### Source extract
Sunday, October 4, 2015

What's that 'mean', or is 'mean' 'meaningless'?

Summary: The current SNOMED code for "mean" used in DICOM is not defined to have a particular meaning of mean, which comes to light when considering adding geometric as opposed to arithmetic mean. Other sources like NCI Thesaurus have unambiguously defined terms. The STATO formal ontology does not help because of its circular and incomplete definitions.

Long Version:

In this production company closing logo for Far Field Productions, a boy point to a tree and says "what's that mean?"

One might well ask when reading DICOM PS3.16 and trying to decide when to use the coded  "concept" (R-00317, SRT, "Mean") (SCT:373098007).

This question arose when Mathieu Malaterre asked about adding "geometric mean", which means (!) it is now necessary to distinguish "geometric" from "arithmetic" mean.
######
### Dataset excerpt
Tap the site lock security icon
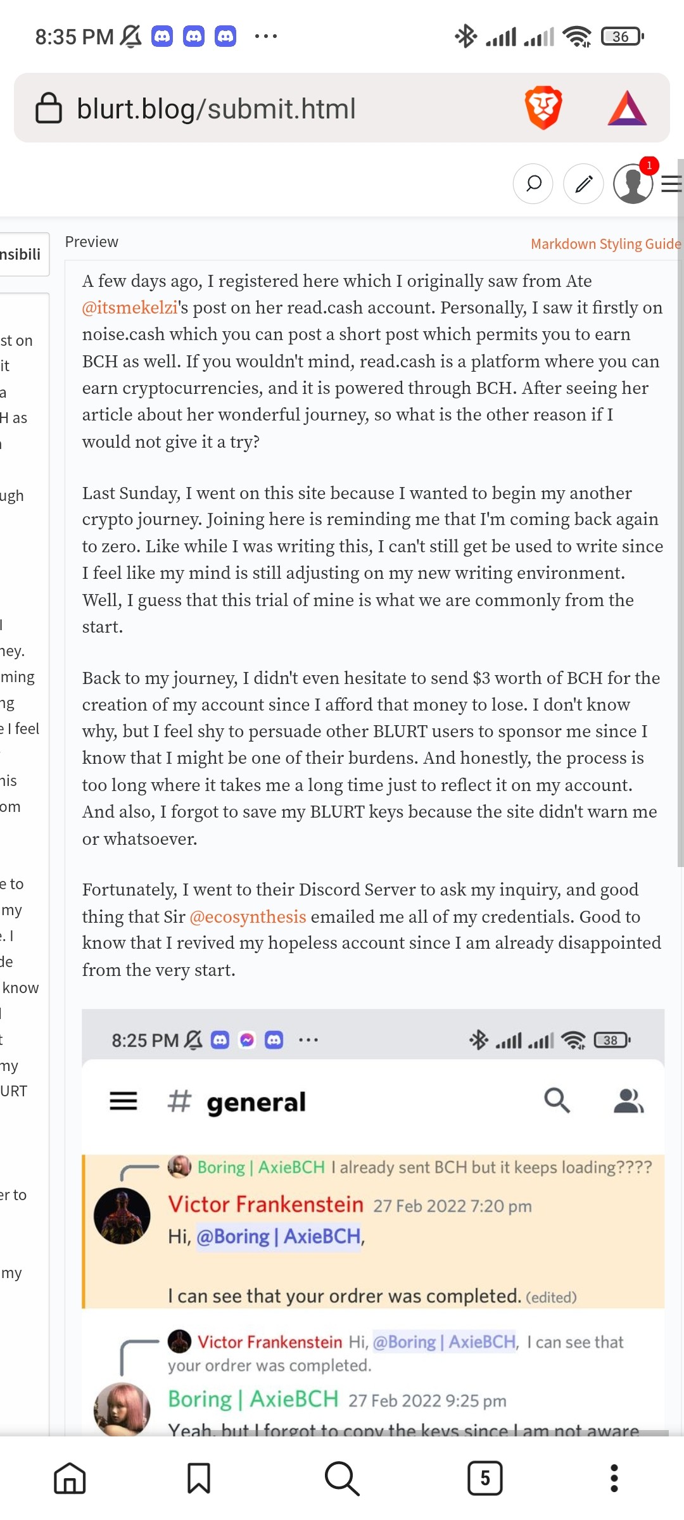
######
Tasks and exercises:
a. From the summary of the blog post about the SNOMED code for mean, list every standard, terminology, or ontology it names.
b. Carry on the blog post about the SNOMED code for mean from its last sentence.
The data above play no part in this work.

Expected outputs:
a. SNOMED, DICOM, NCI Thesaurus, STATO

b.
As you probably know, DICOM prefers not to "make up" its own "concepts" for such things, but to defer to external sources when possible. SNOMED is a preferred such external source (at least for now, pending an updated agreement with IHTSDO that will allow DICOM to continue to add SNOMED terms to PS3.16 and allow implementers to continue to use them with license or royalty payments, like the old agreement). However, when we do this, we do not provide explicit (textual or ontologic) definitions, though we may choose to represent one of multiple possible alternative terms (synonyms) rather than the preferred term, or indeed make up our own "code meaning" (which is naughty, probably, if it subtly alters the interpretation).

So what does "mean" "mean"?

Well, SNOMED doesn't say anything useful about (R-00317, SRT, "Mean") (SCT:373098007). The SNOMED "concept" for "mean" has parents:

> SNOMED CT Concept (SNOMED RT+CTV3)
  > Qualifier value (qualifier value) 
     > Descriptor (qualifier value) 
        > Numerical descriptors (qualifier value)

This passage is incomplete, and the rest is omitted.